*Exercise input*:
◇ ◇ ◇ ◇ ◇

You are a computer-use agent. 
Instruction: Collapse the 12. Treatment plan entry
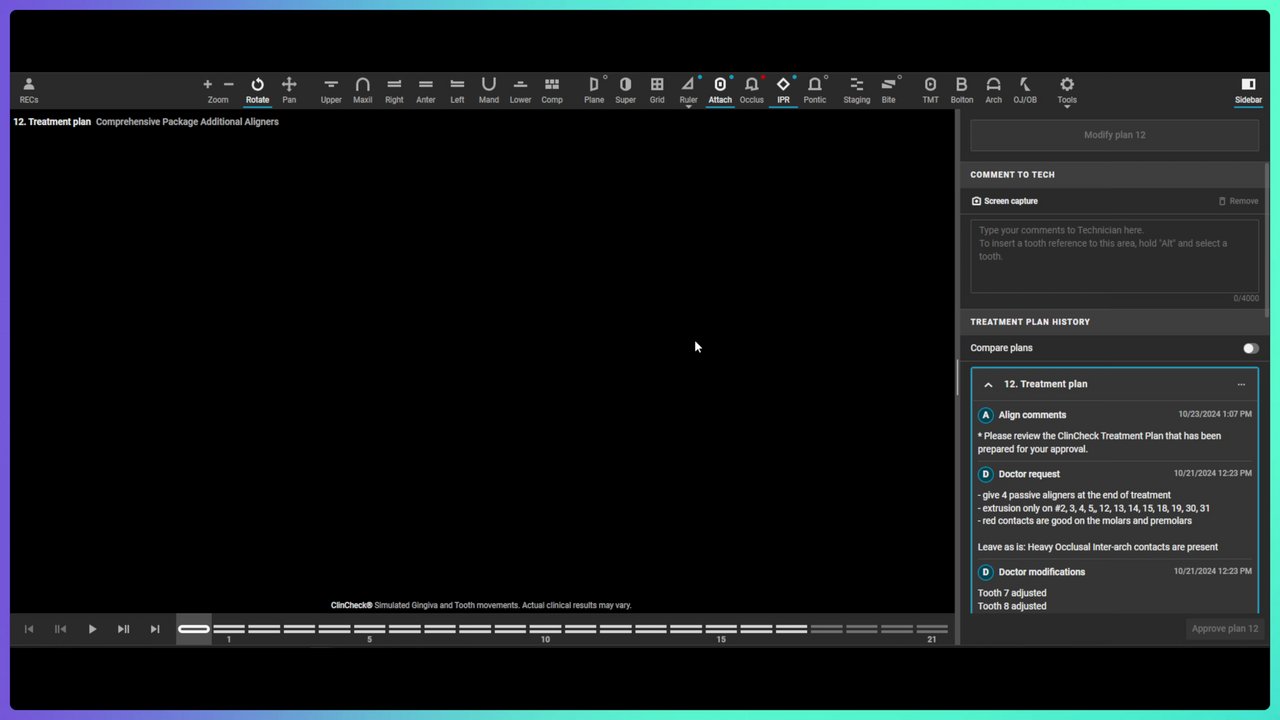(988, 385)
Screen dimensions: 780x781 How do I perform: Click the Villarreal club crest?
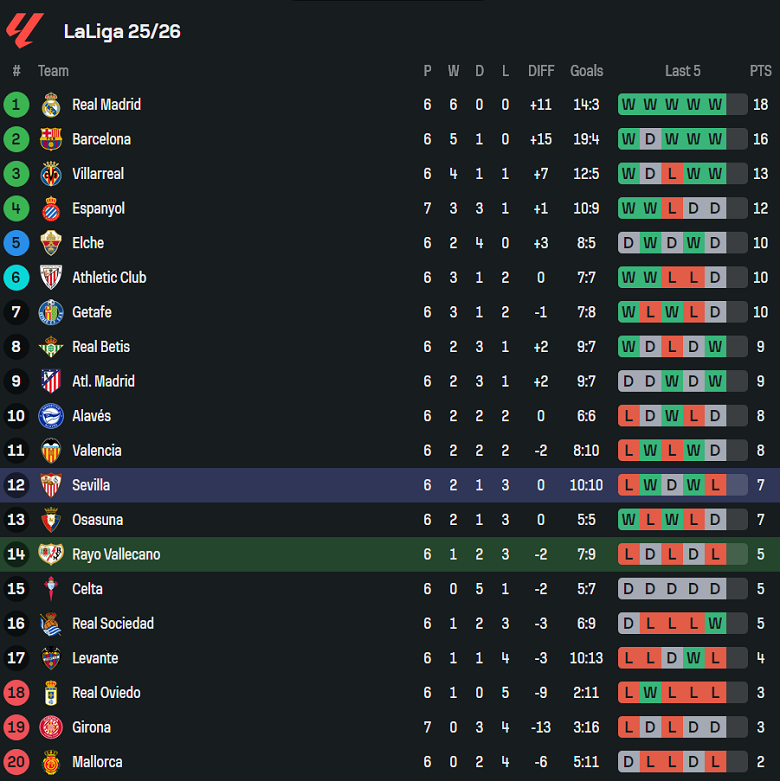pos(51,174)
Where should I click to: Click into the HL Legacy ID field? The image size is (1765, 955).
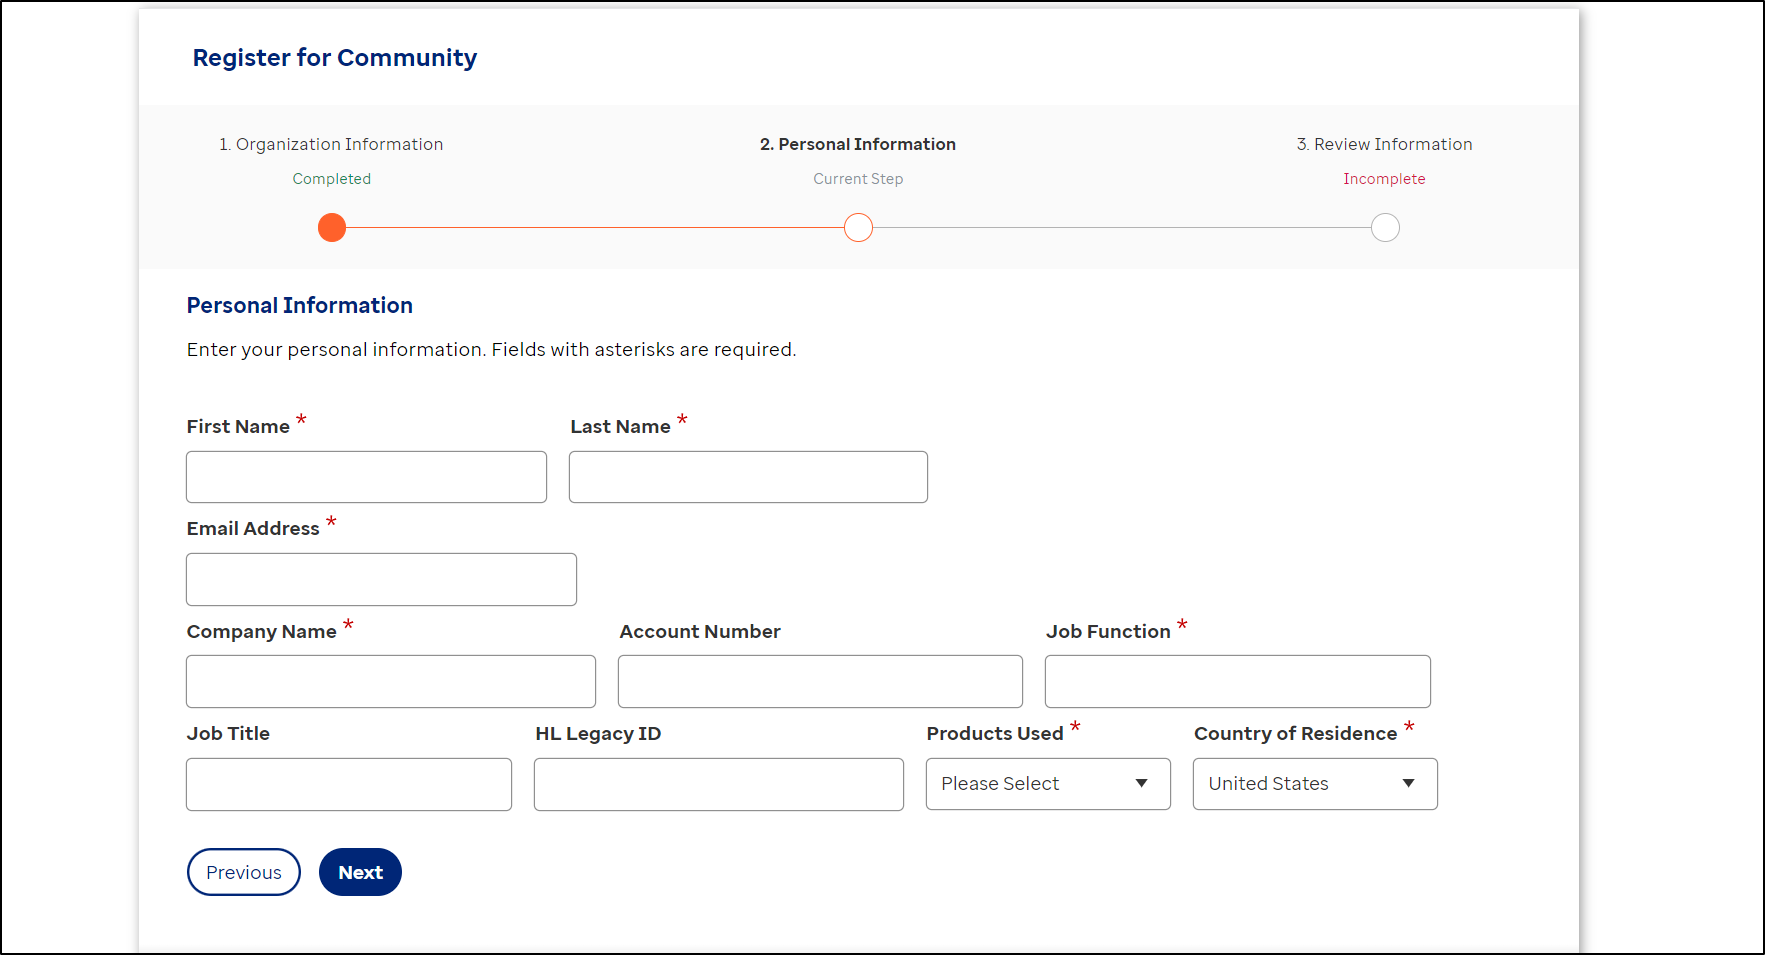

◇ ◇ ◇ ◇ ◇

*The problem*: Lines from the one with "Instruction: Collapse the" through the final line of the listing above: copy them exactly, both ends included, and omit every picture.

*Output below*:
Instruction: Collapse the 12. Treatment plan entry
(988, 385)
Screen dimensions: 780x781 How do I perform: Click the Villarreal club crest?
pos(51,174)
Where should I click to: Click into the HL Legacy ID field? The image size is (1765, 955).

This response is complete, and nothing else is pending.